──────── EXCERTO DO DOCUMENTO ────────

A IMORTALIDADE DO INDIZÍVEL

«Os poetas ainda que mortos nunca morrem!»
[noético - 24/01/2014]










A VERDADE E O ESQUECIMENTO

«Tu, não acreditas mas é verdade. A verdade nem eu preciso de te dizer. Tanto pode passar-te ao lado como levar-te a nunca mais a esquecer.»
[noético-24/01/2014]

LÁ VOU EU ATRÁS

«Você sabe como corro o risco de enlouquecer se não enlouquecer por vezes...A minha alegria é cada vez mais uma afirmação incondicional da vida...De ti e para ti, toda a minha humilde compreensão...No fundo, sómente, crer na doação...É este mau tempero do ser que se acha insustentável flutuando sobre o mais firme alcatrão...O amor escapa-se-me como o vento...Quando o sinto é já apenas o perfume da sua passagem...Chego-lhe, sempre atrasado, fora de horas... Sempre na dimensão do descabimento.»
[noético-24/01/2014]

O MILAGRE QUE NÃO ÉS !

────────

EXERCÍCIOS A REALIZAR —
a) Reproduza o trecho do excerto do documento desde "A VERDADE E" até "QUE NÃO ÉS !", inclusive.
b) No excerto do documento, a que é comparado o amor na passagem sob o título "LÁ VOU EU ATRÁS"?

──────── MATERIAL FORNECIDO ────────

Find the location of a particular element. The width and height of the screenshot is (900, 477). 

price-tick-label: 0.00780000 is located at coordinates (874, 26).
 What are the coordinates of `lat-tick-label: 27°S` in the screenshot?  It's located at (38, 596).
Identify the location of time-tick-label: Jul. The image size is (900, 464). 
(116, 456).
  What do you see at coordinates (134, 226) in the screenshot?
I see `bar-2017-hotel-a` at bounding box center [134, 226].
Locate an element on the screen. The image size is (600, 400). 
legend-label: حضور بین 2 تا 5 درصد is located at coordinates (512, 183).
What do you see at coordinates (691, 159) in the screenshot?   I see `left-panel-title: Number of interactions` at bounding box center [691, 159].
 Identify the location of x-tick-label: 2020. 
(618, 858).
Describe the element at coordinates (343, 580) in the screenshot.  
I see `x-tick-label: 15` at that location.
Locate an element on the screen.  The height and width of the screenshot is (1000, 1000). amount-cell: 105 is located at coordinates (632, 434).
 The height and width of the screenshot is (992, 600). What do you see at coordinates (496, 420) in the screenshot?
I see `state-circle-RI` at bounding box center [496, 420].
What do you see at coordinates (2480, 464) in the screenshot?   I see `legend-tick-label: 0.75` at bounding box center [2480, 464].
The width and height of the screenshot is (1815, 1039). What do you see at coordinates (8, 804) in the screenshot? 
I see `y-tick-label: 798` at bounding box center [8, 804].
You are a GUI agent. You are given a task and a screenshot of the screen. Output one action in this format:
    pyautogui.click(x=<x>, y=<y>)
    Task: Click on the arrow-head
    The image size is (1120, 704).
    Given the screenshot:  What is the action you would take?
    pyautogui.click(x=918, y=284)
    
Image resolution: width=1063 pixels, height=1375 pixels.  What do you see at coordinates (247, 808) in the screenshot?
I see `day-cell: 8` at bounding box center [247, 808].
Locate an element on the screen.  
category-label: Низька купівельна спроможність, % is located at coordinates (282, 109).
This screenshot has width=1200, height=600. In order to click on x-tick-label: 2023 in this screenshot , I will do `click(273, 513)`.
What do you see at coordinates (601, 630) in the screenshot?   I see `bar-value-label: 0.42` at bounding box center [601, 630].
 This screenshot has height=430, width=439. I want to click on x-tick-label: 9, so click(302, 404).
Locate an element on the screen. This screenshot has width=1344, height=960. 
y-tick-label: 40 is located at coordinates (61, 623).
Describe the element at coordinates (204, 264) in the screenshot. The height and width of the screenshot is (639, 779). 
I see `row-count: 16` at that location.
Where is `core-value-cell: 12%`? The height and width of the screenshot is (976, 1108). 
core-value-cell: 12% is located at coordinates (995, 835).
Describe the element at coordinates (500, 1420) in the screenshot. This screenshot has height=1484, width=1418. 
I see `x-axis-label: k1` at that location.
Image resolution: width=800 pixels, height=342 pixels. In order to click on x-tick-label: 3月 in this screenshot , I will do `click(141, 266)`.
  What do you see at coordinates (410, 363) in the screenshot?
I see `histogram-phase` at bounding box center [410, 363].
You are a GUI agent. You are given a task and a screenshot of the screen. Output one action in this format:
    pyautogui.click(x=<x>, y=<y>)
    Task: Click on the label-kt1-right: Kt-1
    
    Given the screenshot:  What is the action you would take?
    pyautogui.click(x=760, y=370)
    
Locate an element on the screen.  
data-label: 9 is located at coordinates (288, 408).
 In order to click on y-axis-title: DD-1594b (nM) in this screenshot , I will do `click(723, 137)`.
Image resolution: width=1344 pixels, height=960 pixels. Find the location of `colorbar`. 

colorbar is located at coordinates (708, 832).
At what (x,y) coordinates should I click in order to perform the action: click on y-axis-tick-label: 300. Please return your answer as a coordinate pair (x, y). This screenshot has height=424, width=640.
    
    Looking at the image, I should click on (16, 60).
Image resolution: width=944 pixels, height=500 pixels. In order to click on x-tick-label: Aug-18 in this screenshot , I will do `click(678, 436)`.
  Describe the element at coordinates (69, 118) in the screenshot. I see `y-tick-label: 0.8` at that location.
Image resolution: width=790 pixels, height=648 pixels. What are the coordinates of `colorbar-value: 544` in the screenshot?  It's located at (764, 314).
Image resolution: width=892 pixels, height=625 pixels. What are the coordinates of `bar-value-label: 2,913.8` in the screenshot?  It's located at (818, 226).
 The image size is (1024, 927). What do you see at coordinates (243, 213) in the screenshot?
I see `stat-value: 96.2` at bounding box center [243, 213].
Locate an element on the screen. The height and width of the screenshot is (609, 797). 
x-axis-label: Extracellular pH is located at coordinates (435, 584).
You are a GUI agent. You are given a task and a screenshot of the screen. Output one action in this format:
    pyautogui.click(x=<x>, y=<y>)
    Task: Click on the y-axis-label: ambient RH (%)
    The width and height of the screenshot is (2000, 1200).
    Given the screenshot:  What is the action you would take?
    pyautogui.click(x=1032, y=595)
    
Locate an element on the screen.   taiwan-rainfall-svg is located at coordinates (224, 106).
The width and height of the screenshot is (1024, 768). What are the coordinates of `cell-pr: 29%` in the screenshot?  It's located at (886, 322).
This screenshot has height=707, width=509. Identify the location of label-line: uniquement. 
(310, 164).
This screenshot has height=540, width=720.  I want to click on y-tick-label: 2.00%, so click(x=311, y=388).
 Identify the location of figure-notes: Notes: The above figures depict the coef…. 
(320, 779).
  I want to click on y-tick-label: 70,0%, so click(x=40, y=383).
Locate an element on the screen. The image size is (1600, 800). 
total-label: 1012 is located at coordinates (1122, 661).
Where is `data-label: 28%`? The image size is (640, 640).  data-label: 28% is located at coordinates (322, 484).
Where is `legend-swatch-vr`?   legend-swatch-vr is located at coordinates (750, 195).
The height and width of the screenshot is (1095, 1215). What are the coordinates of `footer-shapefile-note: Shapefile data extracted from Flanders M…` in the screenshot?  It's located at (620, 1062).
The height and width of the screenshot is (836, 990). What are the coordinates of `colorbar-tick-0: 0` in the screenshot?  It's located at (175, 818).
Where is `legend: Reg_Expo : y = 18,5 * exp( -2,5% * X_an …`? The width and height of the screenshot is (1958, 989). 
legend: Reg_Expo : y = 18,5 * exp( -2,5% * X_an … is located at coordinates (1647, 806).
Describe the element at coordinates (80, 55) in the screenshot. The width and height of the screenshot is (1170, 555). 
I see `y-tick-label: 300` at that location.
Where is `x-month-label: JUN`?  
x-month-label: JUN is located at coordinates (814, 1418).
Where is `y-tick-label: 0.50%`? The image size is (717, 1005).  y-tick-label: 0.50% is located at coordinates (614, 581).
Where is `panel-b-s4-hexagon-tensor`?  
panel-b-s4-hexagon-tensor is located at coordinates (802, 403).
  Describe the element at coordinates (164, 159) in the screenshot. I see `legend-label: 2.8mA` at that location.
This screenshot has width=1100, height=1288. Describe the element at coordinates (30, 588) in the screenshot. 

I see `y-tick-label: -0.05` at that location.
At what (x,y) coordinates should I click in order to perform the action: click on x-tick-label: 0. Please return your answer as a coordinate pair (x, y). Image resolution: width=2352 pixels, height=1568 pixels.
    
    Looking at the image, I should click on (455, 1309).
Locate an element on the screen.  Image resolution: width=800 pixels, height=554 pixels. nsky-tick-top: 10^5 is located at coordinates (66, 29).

────────

RESULTADOS DO EXERCÍCIO —
a)
A VERDADE E O ESQUECIMENTO

«Tu, não acreditas mas é verdade. A verdade nem eu preciso de te dizer. Tanto pode passar-te ao lado como levar-te a nunca mais a esquecer.»
[noético-24/01/2014]

LÁ VOU EU ATRÁS

«Você sabe como corro o risco de enlouquecer se não enlouquecer por vezes...A minha alegria é cada vez mais uma afirmação incondicional da vida...De ti e para ti, toda a minha humilde compreensão...No fundo, sómente, crer na doação...É este mau tempero do ser que se acha insustentável flutuando sobre o mais firme alcatrão...O amor escapa-se-me como o vento...Quando o sinto é já apenas o perfume da sua passagem...Chego-lhe, sempre atrasado, fora de horas... Sempre na dimensão do descabimento.»
[noético-24/01/2014]

O MILAGRE QUE NÃO ÉS !

b) Ao vento.